Libraries in Lincolnshire are facing up to £2 million budget cuts as Lincolnshire County Council attempt to make savings.
Under new proposals, the council is consulting which libraries to scale down, reduce hours or replace with a mobile service in parts of the county.
More than 170 jobs could also go if proposals are approved, as the plans include reducing front line posts from 298 currently to 128 positions.
In a report for the County Council’s Communities Scrutiny Committee on June 26, councillors will have to decide how to alter library services in order to make them more financially viable.
One of the Council’s obligations is to provide Lincolnshire residents with a library service.
At present, it manages 44 static libraries, plus four different types of mobile library services and an online service.
Running these services are 313 staff in total and around 316 volunteers.
Under the new plans, only 15 libraries would remain under council management.
A council analysis found that due to cuts in council funding, the current library provisions were financially inefficient.
It also found that only around 18% of Lincolnshire residents were actively using library services in the county.
A new libraries model
The proposals would break up the county libraries into four different tiers, relating to their current usage.

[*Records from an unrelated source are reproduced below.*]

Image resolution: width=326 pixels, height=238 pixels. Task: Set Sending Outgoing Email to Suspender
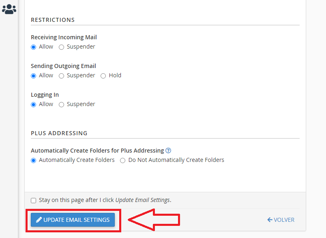point(62,76)
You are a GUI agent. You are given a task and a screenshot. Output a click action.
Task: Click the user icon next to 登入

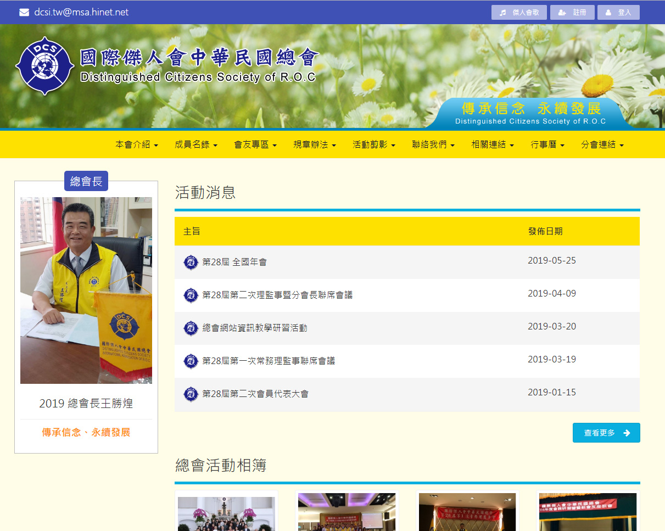click(x=608, y=13)
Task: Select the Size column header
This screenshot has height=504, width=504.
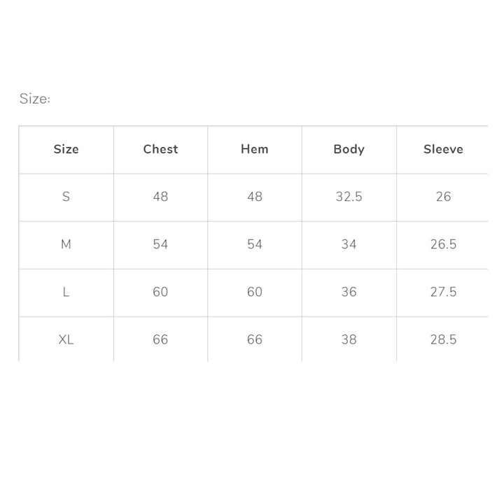Action: [66, 149]
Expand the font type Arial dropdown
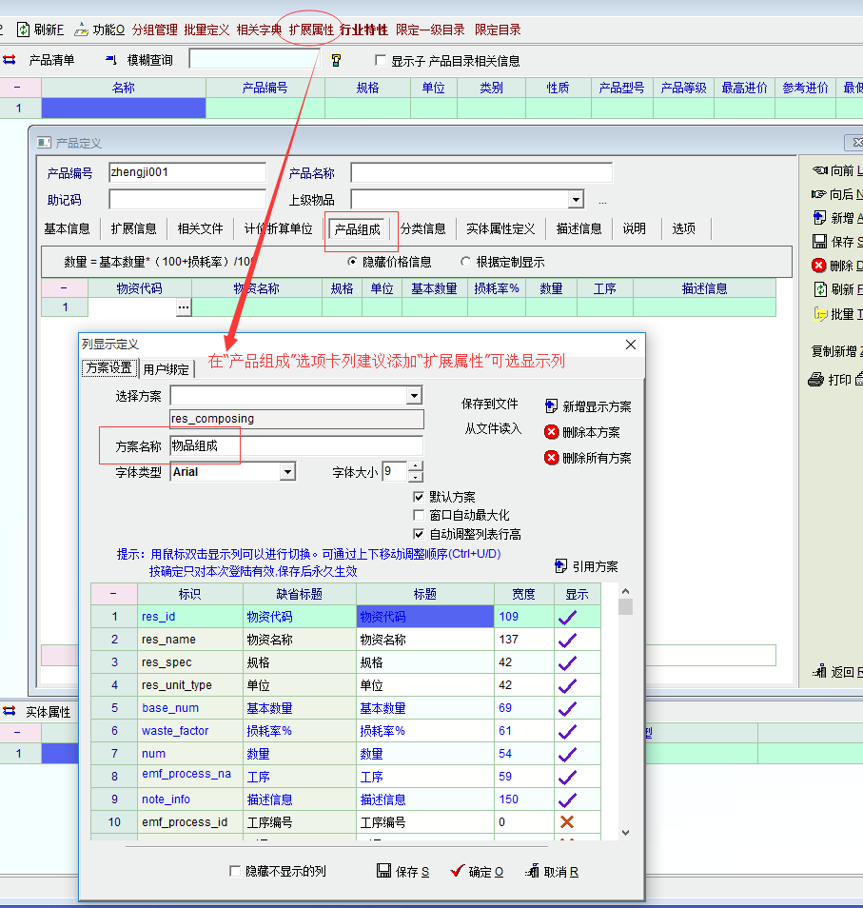 pyautogui.click(x=287, y=472)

Tier one will see 10 libraries, including Lincoln Central Library, Boston, Gainsborough, Grantham Louth and Sleaford, remain fully staffed, open 50 hours a week and offer the full range of library services and activities.

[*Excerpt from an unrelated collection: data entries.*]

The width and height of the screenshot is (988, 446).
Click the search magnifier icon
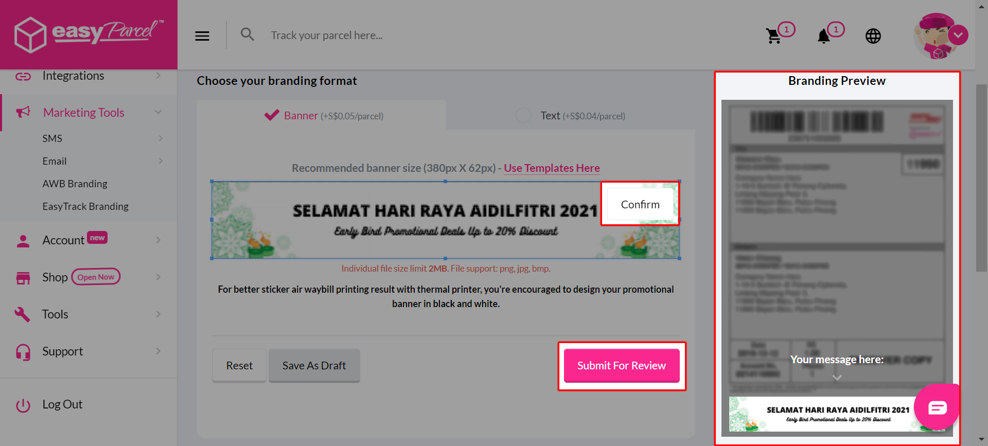click(247, 34)
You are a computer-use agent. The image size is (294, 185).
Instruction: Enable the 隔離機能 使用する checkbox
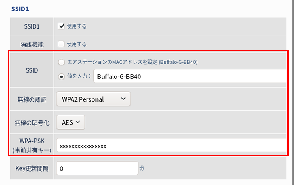tap(61, 44)
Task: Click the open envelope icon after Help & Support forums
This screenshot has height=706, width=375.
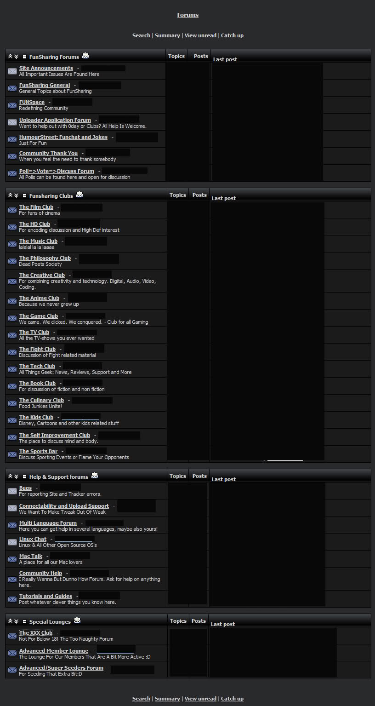Action: 95,476
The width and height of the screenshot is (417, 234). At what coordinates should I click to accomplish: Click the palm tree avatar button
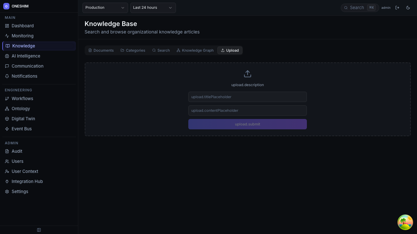click(x=405, y=222)
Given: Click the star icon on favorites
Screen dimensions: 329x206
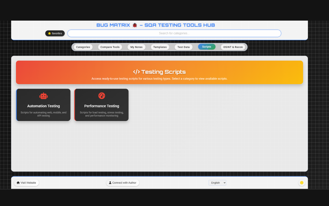Looking at the screenshot, I should pyautogui.click(x=49, y=33).
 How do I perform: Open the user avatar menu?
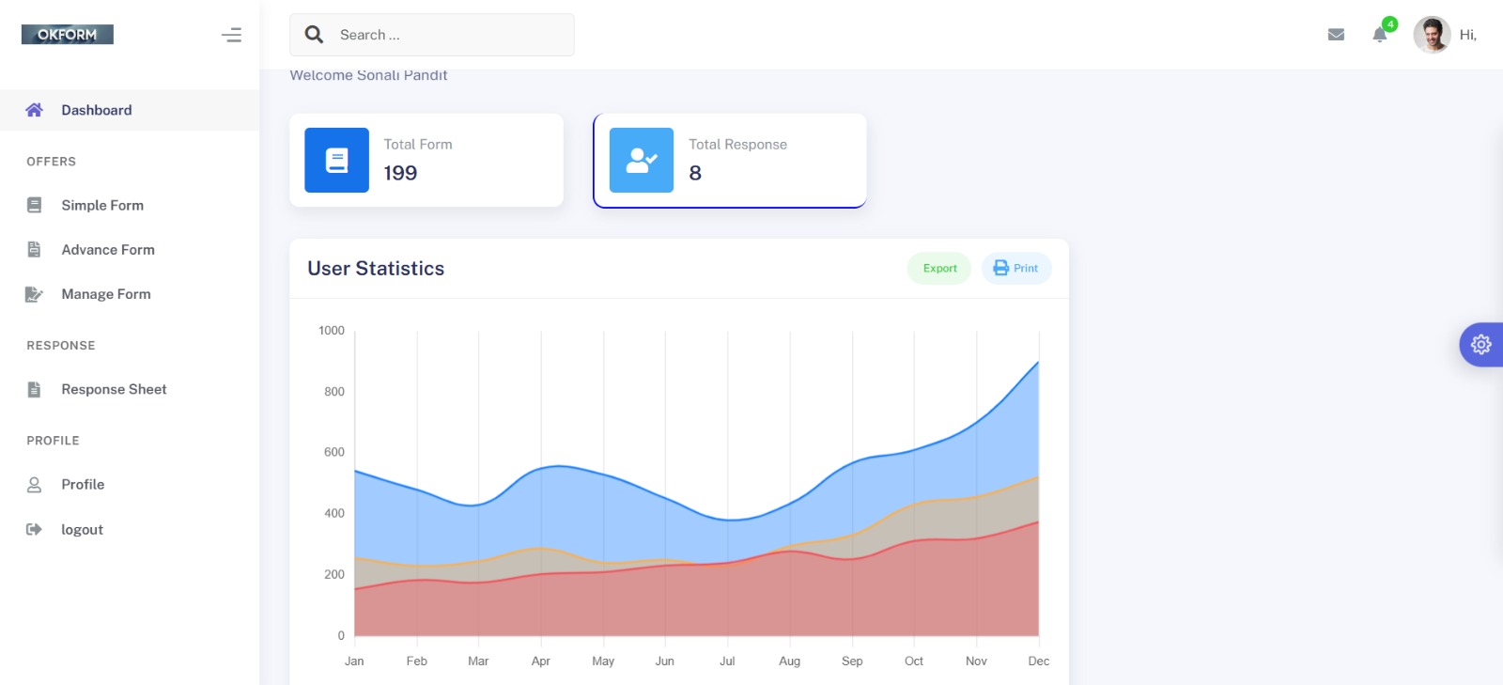pyautogui.click(x=1432, y=35)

Tier two means five static libraries in the county are fully staffed and offer the same variety of services but are only open 25 hours per week.
Tier three has two options proposed, which councillors will have to decide on.
One option is to give local communities in the areas affected £5,167 per annum to operate a library with minimum six opening hours per week, plus up to 4,000 books and the option of either having the People’s Network or providing their own ICT facilities.
The second option is that the County Council’s Super Mobile stops off at areas affected for four hours every two weeks at specific times, with a single staff member. These library vans would stock up to 4,000 books, and have web access. This service would cost £5,167 per annum per community too.
Tier four sees 66 communities of between 100 and 549 households get a monthly one hour stop from a library vehicle offering books and internet access.
Additionally, a library service website will allow residents to search the library catalogue, reserve stock and access online resources such as family tree services and driving theory test mock exams.
Should councillors approve these proposals on June 26, executive members will then look into starting a public consultation from July 3, running until September 30.
Changing library habits
Councillor Nick Worth, executive member for libraries, said: “The way in which libraries are used is changing, not just in Lincolnshire, but across the country.
“In Lincolnshire, 82% of the population are not active borrowers, and book stock issued in the county in the last 10 years has dropped from 5 million to under 3 million.
“Smartphones, tablets, Kindles and new technology are changing the way we do things.
“The library service is changing, like it or not, and our vision for the future of the service is a comprehensive one, but one that remains both affordable and efficient.
“Despite the need for change, our ambition is to keep all of Lincolnshire’s libraries open. However, this is only going to work with the support of our local communities.
“We will support residents and organisations that step forward and lend a hand. And by getting them more involved we think we can actually create a library service that’s better tailored to each community’s individual needs.
“Successful changes have already taken place at a number of libraries, such as Saxilby and Waddington, improving services and getting better value for money. There’s no reason why this won’t work elsewhere – providing that’s what local people want.
“A consultation will help us gauge whether that appetite is there.”
Library services in peril
A survey by Unison this week has described library services as “in peril” due to such savings by local councils.
According to the survey of 2,000 paid library staff across the country, 60% of staff have seen full-time job losses, and 54% have seen a reduction in part-time posts.
Additionally, one-third report that libraries have reduced their opening hours, while a third also introduced charges for services previously provided for free.
Libraries are reporting that services such as outreach with local schools, home library services and school holiday activities are seeing the highest decline due to cuts.
Heather Wakefield, UNISON head of local government, said: “For more than 100 years libraries have been at the heart of our communities.
“They’ve inspired people to learn, helped parents on low incomes get their children interested in books, made it possible for people without a home computer to apply for work, and reached out to give elderly people a sense of community.
“But all this is now at risk. Libraries are being turned into businesses and UNISON is calling for urgent action to protect them as a vital public service for communities now and in the future.”